#### [ASSIGNED TASK 1]
Recast the rows from the line containing "is (1056, 760)." through the end of the rows as a JSON list of strings, with one string per line and blank lines left out.

#### [DOCUMENT EXCERPT]

Let’s not sugarcoat it: American support for Israel has taken a nosedive since Oct. 7, 2023.
The question two years later is: How can Israel avoid a complete crash?
Recent polls show the most dire numbers. Americans’ sympathy for Israelis dropped to 46% by February 2025 — the lowest in 25 years of Gallup tracking. Israel received its lowest rating ever in Chicago Council of Global Affairs polling, which dates back to 1978: 61% of Americans said Israel is playing a negative role in resolving Middle East challenges.
The numbers are worst where it matters most — among the younger generations, who will lead the United States and set policy in the future. Only 9% of those aged 18 to 34 approve of Israel’s military actions in Gaza, according to a Brookings Institution poll. That’s compared to 49% in the 55 and older age group.
What I think: The tremendous outpouring of support American Jews received after Oct. 7 hasn’t disappeared. Instead, it’s been obscured by deep misgivings about the way Prime Minister Benjamin Netanyahu’s government has conducted the war in Gaza. And after two years of conflict, there’s finally a real opportunity to remake the region — and enable that support to flourish once again.
The most dramatic shift occurred among Democrats, who now sympathize with Palestinians over Israelis by nearly a 3-to-1 ratio. Just 33% of Democrats view Israel favorably — a 30-point plummet over a span of three years. While party leaders still express strong support for Israel, if not for its current government, negative sentiment is surging among younger Democrats. At the Democratic National Convention in Philadelphia last year, the party’s youth wing passed a resolution calling Israel’s military campaign in Gaza a genocide.
But even more strikingly, the generational gap among Republicans is dramatic and widening.
For years, Republicans have tried to peel off Jewish voters by claiming theirs is the true pro-Israel party. Over the last two years, that claim collapsed in their young wing. Since 2022, young Republicans aged 18 to 49 went from 35% having an unfavorable view of Israel to, today, 50% having one, according to an August survey, while such views among Republicans older than 50 went up only marginally, from 19% to 23%.
Numbers like these, or the sentiments behind them, were behind a now-famous memo that the late Charlie Kirk wrote to Israeli Prime Minister Benjamin Netanyahu, warning that Israel faced a “5-alarm fire” over conservative support.
Or, as a recent headline in Politico summed it up:“An entire generation of Americans is turning on Israel.”
At first, sympathy
That trend began long before the Oct. 7 attack. Decades of Israel’s occupation of the West Bank, repeated Israeli incursions into Gaza that resulted in high numbers of civilian casualties, university curriculums that framed Israel as a colonizer, and Israel’s demographic and political move to the right have all played a part.
But still, the post-Oct. 7 numbers represent a tremendous reversal.
In the immediate aftermath of the Hamas-led attacks, 71% of Americans said they felt a lot of sympathy for Israelis, and 96% expressed at least some. In a country as divided as the U.S., those are extraordinary numbers.
Israel’s long military campaign changed that. As it dragged on, claiming more than 64,000 Palestinian lives — about 20,000 of whom Israel claims are Hamas fighters — leveling more than 75% of Gaza’s buildings, and causing widespread hunger, support began to evaporate.

#### [EXERCISE INPUTS]
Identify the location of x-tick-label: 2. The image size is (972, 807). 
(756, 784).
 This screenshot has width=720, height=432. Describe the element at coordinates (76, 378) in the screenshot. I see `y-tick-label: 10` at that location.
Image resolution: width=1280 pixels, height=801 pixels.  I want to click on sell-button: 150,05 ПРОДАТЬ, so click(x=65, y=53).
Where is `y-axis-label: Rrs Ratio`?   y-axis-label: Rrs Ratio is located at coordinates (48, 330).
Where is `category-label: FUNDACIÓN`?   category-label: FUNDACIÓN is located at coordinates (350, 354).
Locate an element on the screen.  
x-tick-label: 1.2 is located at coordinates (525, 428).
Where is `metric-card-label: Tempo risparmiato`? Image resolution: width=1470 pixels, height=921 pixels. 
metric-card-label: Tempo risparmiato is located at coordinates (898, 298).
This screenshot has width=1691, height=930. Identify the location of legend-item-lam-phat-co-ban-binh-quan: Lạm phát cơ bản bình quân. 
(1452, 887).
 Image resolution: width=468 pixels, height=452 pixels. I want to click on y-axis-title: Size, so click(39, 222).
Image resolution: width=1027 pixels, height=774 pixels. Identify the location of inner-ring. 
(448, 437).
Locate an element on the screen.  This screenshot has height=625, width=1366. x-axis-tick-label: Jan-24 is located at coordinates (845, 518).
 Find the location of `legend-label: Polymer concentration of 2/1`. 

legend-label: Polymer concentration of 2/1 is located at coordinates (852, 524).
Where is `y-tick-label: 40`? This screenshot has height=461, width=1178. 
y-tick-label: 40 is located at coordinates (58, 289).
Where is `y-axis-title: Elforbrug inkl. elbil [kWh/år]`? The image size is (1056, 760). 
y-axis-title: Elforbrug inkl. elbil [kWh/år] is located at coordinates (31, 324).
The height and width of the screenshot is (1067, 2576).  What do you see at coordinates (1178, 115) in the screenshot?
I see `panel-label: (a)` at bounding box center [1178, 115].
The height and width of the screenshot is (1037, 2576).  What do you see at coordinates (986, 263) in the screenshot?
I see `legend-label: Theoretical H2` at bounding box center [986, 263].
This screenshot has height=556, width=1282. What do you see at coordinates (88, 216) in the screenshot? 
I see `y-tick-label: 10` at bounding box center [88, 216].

#### [ASSIGNED TASK 2]
Do these statements agree with the article on American support for Israel? For each, answer yes or no and quote the deciding words of the article.
(a) Americans' sympathy for Israelis fell to 46% by February 2025.
(b) According to a Brookings Institution poll, 49% of those aged 18 to 34 approve of Israel's military actions in Gaza.
(c) Right after the Hamas-led attacks, 96% of Americans expressed at least some sympathy for Israelis.

#### [ANSWER SPACE 1]
[
  "Where is `y-axis-title: Elforbrug inkl. elbil [kWh/år]`? The image size is (1056, 760). ",
  "y-axis-title: Elforbrug inkl. elbil [kWh/år] is located at coordinates (31, 324).",
  "The height and width of the screenshot is (1067, 2576).  What do you see at coordinates (1178, 115) in the screenshot?",
  "I see `panel-label: (a)` at bounding box center [1178, 115].",
  "The height and width of the screenshot is (1037, 2576).  What do you see at coordinates (986, 263) in the screenshot?",
  "I see `legend-label: Theoretical H2` at bounding box center [986, 263].",
  "This screenshot has height=556, width=1282. What do you see at coordinates (88, 216) in the screenshot? ",
  "I see `y-tick-label: 10` at bounding box center [88, 216]."
]

#### [ANSWER SPACE 2]
(a) Yes: "Americans’ sympathy for Israelis dropped to 46% by February 2025"
(b) No: "Only 9% of those aged 18 to 34 approve of Israel’s military actions in Gaza"
(c) Yes: "96% expressed at least some"